The bug this closes
Between 2026-04-14 and 2026-04-17 the nightly deep-sleep on the reference install stopped producing extractions, synthesis, or applied artifacts. The Phase 2 worker would start, begin processing Session 1 of 20, and die with Automation backend error (exit 143). Thirty minutes later a new worker started. Same failure. Same session. Indefinitely.
Extraction checkpoints caching a transient overloaded_error as a permanent “0 findings” result made the symptom look like a model problem. The real culprit was a feedback loop between three components that each worked in isolation.
The feedback loop
• scripts/nexo-cron-wrapper.sh only wrote to cron_runs at the end of the job. Any wrapper killed mid-flight produced zero database records.
• scripts/nexo-watchdog.sh, running every 1800 s, used cron_runs as its source of truth for “has this cron run recently?”. With no row for deep-sleep it decided the cron was stuck and called launchctl kickstart -k "gui/<uid>/com.nexo.deep-sleep". The -k flag kills the running instance first — so the watchdog was actively terminating its own worker.
• scripts/deep-sleep/extract.py cached the first failure (Anthropic’s overloaded_error) in a per-session checkpoint and reused it forever. Even if the kickstart loop got broken, the same session would keep reporting 0 findings.
Two-phase cron_runs recording
The cron wrapper now INSERTs a row with ended_at = NULL at start and UPDATEs it at end. The foreground command runs as a background job so trap TERM/INT/HUP fires immediately, forwards SIGTERM to the child, and closes the row with exit_code=143 plus an explicit Killed by SIGTERM error string. A wrapper killed mid-flight — by the watchdog, by a shutdown, by a manual launchctl stop — now shows up as a failed run instead of silently disappearing from the audit trail.
In-flight detection in the watchdog
With the new wrapper, any cron that is currently running produces a row where started_at is set and ended_at is NULL. The watchdog treats that as a first-class state: never kickstart -k an in-flight row. If the row is older than 3×max_stale and the worker process is provably dead (the configured proc_grep pattern no longer matches any PID), only then does the watchdog escalate to re-execution. No process check ⇒ no intervention. The kickstart loop is gone.
Transient vs deterministic failures
The extractor now classifies CLI failures into transient (overloaded_error, rate_limit_error, api_error, timeout, signal) and deterministic (json_parse, unknown). Transient failures do not persist a poisoned checkpoint — the next deep-sleep run gets a clean retry. Deterministic failures increment error_count and are skipped once the counter reaches MAX_POISON_ATTEMPTS (3). A session that trips on a bad transcript no longer stalls every subsequent run behind it.

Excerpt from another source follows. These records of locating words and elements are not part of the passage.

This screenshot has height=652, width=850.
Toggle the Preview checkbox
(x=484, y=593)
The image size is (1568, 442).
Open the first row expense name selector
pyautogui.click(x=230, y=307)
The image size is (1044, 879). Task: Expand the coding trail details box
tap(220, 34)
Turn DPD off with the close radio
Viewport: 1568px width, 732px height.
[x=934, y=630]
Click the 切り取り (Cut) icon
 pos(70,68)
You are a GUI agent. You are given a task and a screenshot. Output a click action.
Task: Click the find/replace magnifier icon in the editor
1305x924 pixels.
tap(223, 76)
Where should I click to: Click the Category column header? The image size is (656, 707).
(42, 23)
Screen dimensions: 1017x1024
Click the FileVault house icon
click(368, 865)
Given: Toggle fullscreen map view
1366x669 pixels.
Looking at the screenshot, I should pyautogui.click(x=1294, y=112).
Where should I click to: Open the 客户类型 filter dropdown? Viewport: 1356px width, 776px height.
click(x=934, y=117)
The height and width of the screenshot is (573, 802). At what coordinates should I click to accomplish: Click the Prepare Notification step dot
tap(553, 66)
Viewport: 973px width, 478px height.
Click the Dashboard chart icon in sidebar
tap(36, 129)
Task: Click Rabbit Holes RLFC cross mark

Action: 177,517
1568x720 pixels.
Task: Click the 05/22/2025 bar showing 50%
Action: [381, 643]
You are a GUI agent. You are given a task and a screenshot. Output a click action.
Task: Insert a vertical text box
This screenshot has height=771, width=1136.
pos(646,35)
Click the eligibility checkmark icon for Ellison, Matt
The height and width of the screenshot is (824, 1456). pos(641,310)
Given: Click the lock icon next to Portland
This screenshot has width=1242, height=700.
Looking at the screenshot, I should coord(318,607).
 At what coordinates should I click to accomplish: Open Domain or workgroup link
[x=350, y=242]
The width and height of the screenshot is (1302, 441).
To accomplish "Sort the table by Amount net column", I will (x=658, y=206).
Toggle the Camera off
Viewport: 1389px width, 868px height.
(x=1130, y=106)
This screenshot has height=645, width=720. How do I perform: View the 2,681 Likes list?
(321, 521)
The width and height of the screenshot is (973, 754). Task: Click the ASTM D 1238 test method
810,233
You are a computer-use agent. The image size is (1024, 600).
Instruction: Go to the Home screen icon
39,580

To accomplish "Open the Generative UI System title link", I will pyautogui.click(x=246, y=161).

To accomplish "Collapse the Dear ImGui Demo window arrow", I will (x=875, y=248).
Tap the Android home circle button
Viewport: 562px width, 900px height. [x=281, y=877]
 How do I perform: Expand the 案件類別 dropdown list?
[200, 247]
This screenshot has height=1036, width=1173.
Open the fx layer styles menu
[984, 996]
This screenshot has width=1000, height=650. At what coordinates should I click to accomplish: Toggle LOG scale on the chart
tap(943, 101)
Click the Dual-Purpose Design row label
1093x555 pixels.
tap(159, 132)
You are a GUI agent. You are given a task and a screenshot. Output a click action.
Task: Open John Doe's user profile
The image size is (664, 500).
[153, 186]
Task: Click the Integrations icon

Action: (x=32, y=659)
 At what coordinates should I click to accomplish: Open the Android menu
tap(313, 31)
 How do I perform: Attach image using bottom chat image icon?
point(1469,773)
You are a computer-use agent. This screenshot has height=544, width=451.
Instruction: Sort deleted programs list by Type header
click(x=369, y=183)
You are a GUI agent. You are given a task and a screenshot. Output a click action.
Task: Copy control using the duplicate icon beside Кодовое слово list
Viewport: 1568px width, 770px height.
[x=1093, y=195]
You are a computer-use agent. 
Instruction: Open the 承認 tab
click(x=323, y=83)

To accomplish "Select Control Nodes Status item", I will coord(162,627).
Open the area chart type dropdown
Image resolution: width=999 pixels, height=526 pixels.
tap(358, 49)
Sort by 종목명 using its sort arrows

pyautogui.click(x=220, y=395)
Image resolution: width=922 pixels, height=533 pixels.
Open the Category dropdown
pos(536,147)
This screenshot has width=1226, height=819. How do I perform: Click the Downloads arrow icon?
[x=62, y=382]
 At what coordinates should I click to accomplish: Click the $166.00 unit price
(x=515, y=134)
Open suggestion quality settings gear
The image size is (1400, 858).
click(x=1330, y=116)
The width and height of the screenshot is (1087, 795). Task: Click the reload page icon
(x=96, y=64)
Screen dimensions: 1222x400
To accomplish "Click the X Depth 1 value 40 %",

The extractor also writes a slim version of shared-context.txt (first 200 lines plus metadata) and points the per-session prompt at that file instead of streaming the full 400+ KB DB dump into the Claude CLI subprocess on every single extraction.
Silent heal for existing installs
A fix at the source only helps future runs. Installs that have already been running the buggy loop have accumulated junk: poisoned checkpoints, stale locks, dangling cron_runs rows with NULL ended_at, bloated .watchdog-fails counters. The new auto_update._heal_deep_sleep_runtime() runs on every post-sync pass and is an idempotent no-op on clean runtimes. It purges checkpoints containing overloaded_error, releases lock files older than 6 h, closes cron_runs rows older than 6 h with an explicit healed by auto_update (pre-5.8.1 wrapper left row open) marker, and resets stale fails counters older than 24 h.
Upgrading
Run nexo update. The heal runs automatically during post-sync, the new wrapper and watchdog take over immediately, and the next 04:30 deep-sleep produces real artifacts again. Anyone whose install was silently stuck in the kickstart loop — even on dates they did not notice — gets the residue cleaned up transparently.